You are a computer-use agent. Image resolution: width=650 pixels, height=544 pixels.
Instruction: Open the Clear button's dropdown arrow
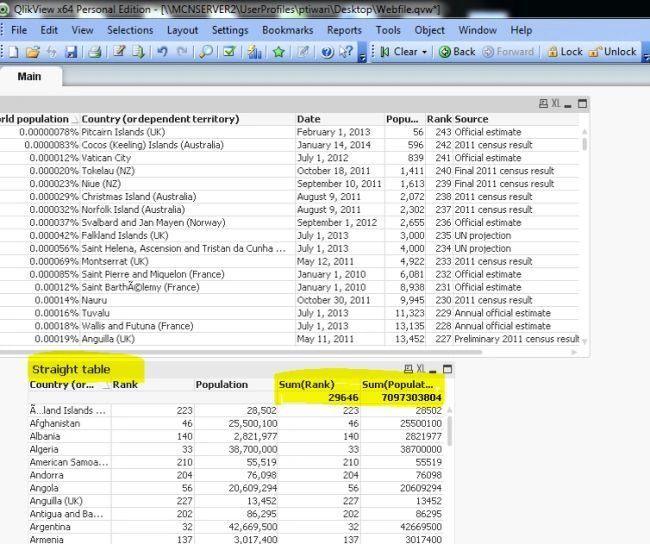(424, 52)
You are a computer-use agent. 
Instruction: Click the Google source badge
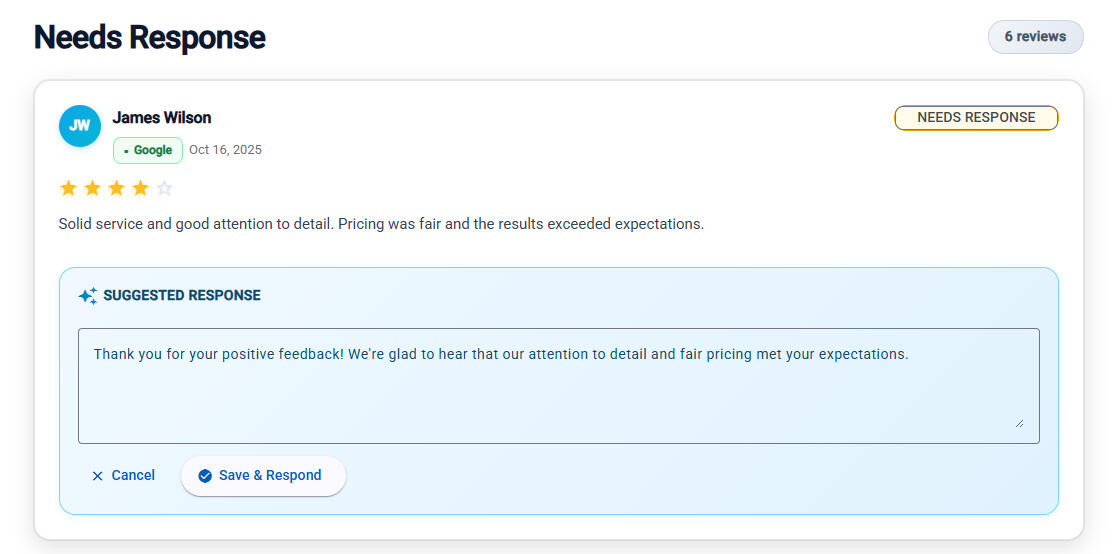pyautogui.click(x=148, y=150)
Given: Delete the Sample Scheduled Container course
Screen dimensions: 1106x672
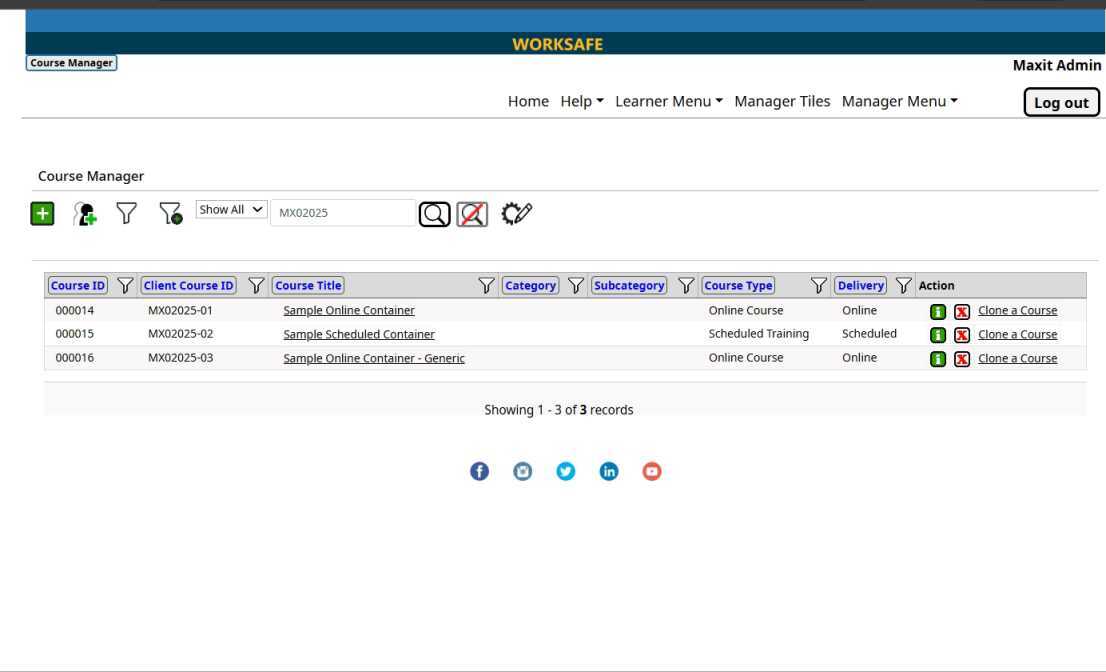Looking at the screenshot, I should coord(962,335).

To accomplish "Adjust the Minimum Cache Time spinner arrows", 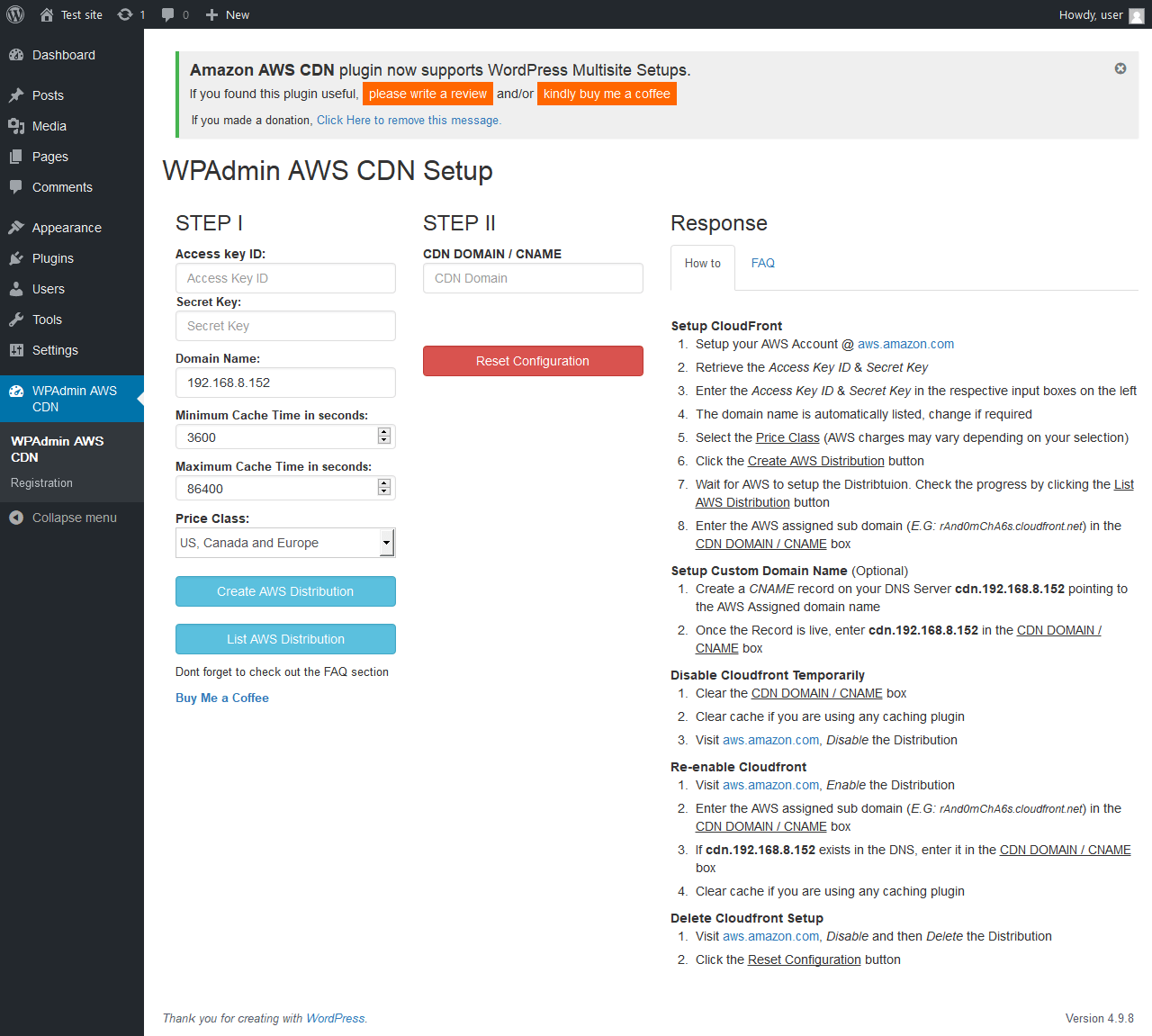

+-------+

**What to do**
In the records above, find the line with "Instruction: Open the" and copy from it through the last line exactly, without the pictures.

**Answer to the exercise**
Instruction: Open the Clear button's dropdown arrow
(424, 52)
You are a computer-use agent. 
Instruction: Click the Google source badge
pyautogui.click(x=148, y=150)
Given: Delete the Sample Scheduled Container course
Screen dimensions: 1106x672
Looking at the screenshot, I should coord(962,335).

To accomplish "Adjust the Minimum Cache Time spinner arrows", 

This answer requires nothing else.